• [DATA UNDER STUDY]
Content starts

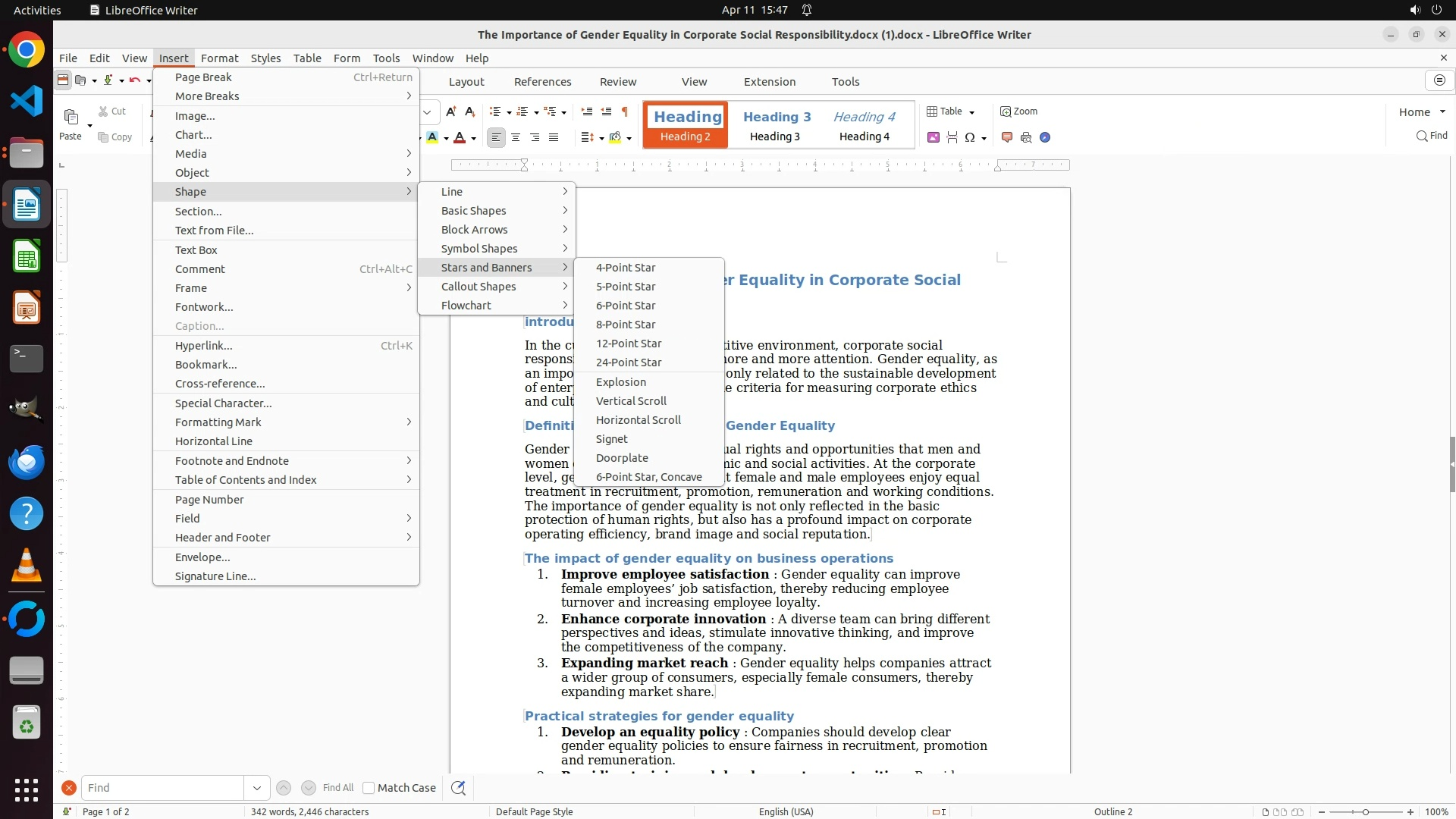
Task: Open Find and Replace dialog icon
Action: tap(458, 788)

Content ends
Content starts

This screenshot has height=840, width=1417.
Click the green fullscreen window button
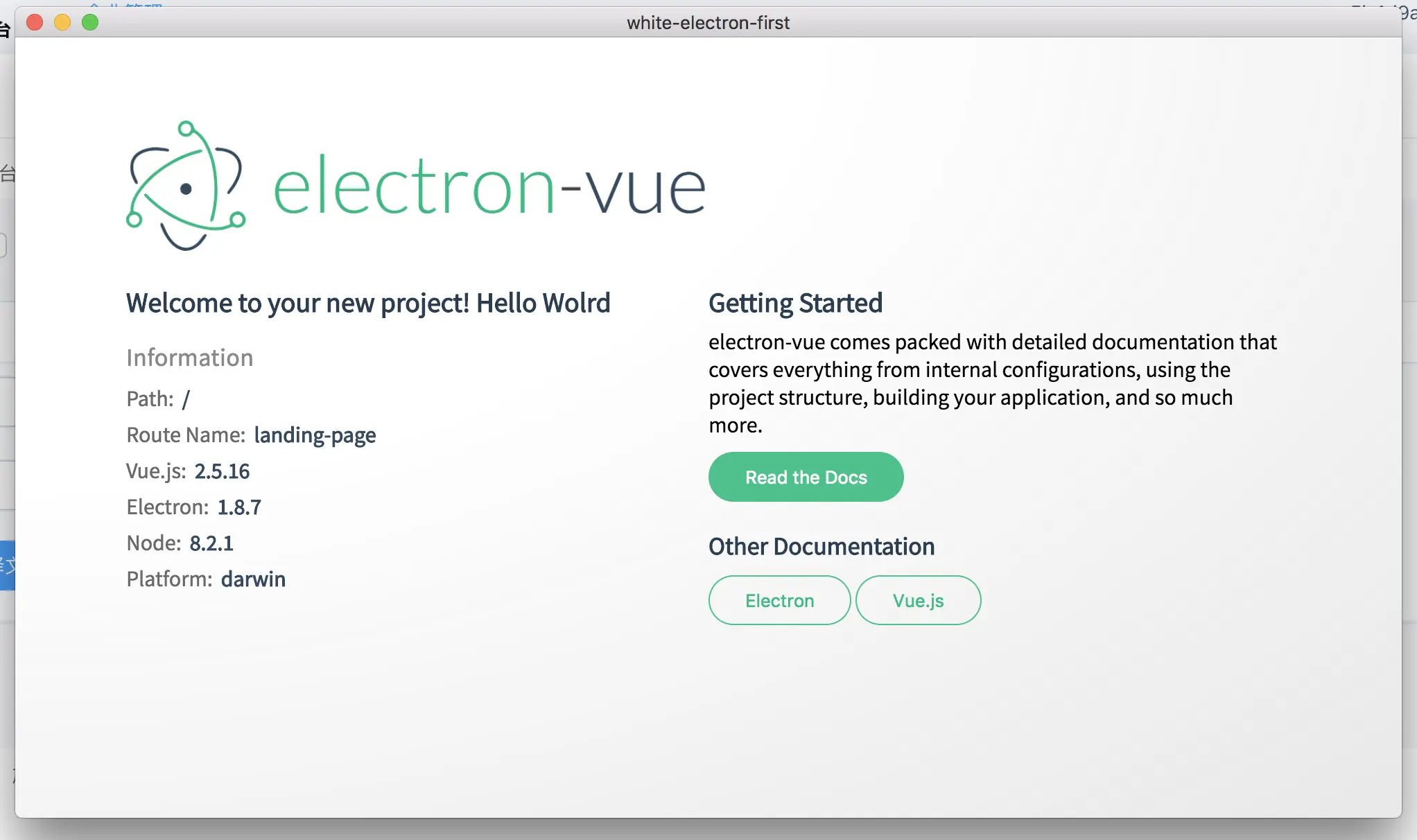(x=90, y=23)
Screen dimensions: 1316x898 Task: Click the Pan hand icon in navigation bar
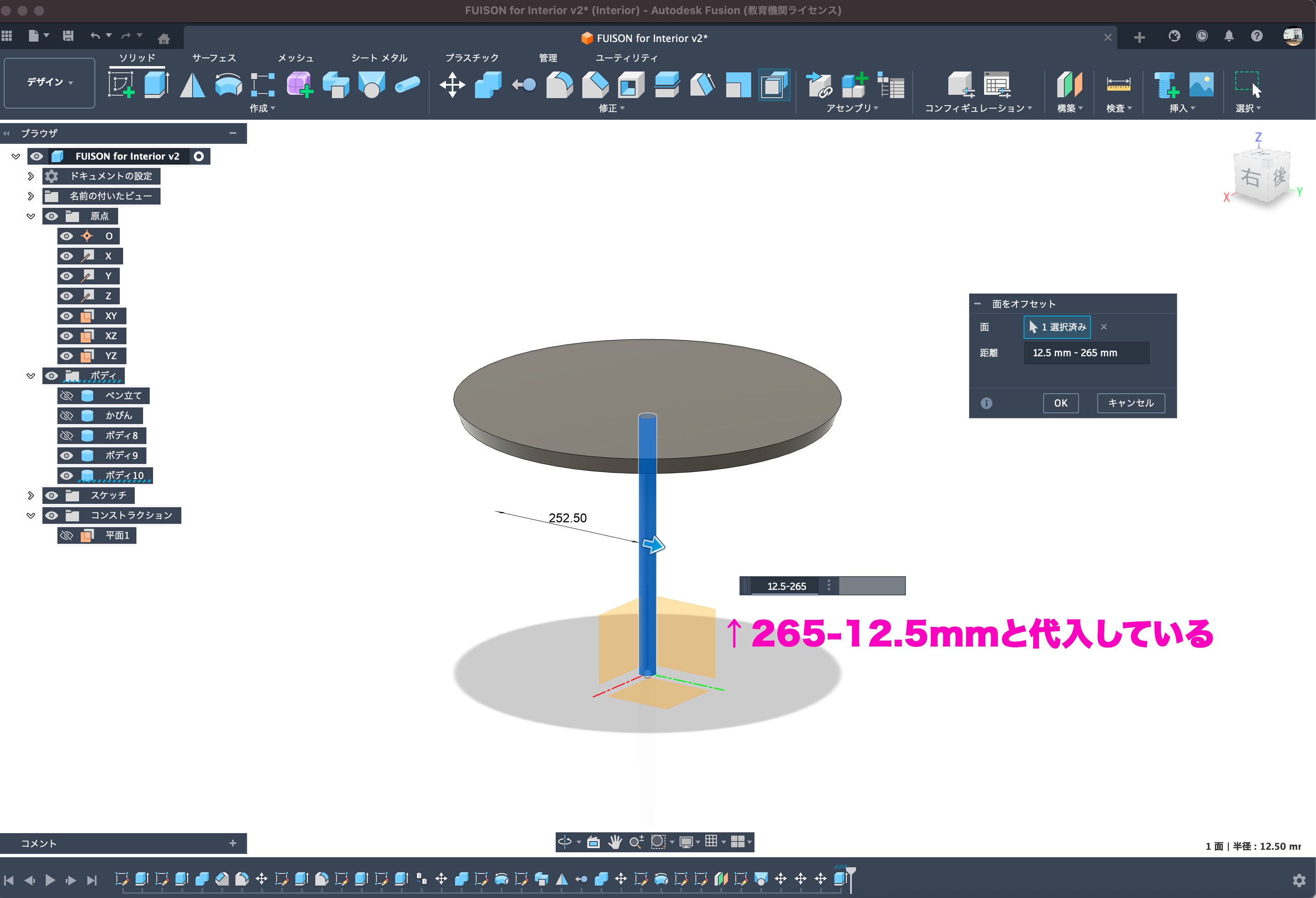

Content ends

• [PROBLEM DETAILS] From the records above, copy only the lines running from the line containing "This screenshot has height=840, width=1417." to the line containing "Screen dimensions: 1316x898", both ends included. Leave the pictures out.

• [RESPONSE TO THIS EXERCISE]
This screenshot has height=840, width=1417.
Click the green fullscreen window button
(x=90, y=23)
Screen dimensions: 1316x898 Task: Click the Pan hand icon in navigation bar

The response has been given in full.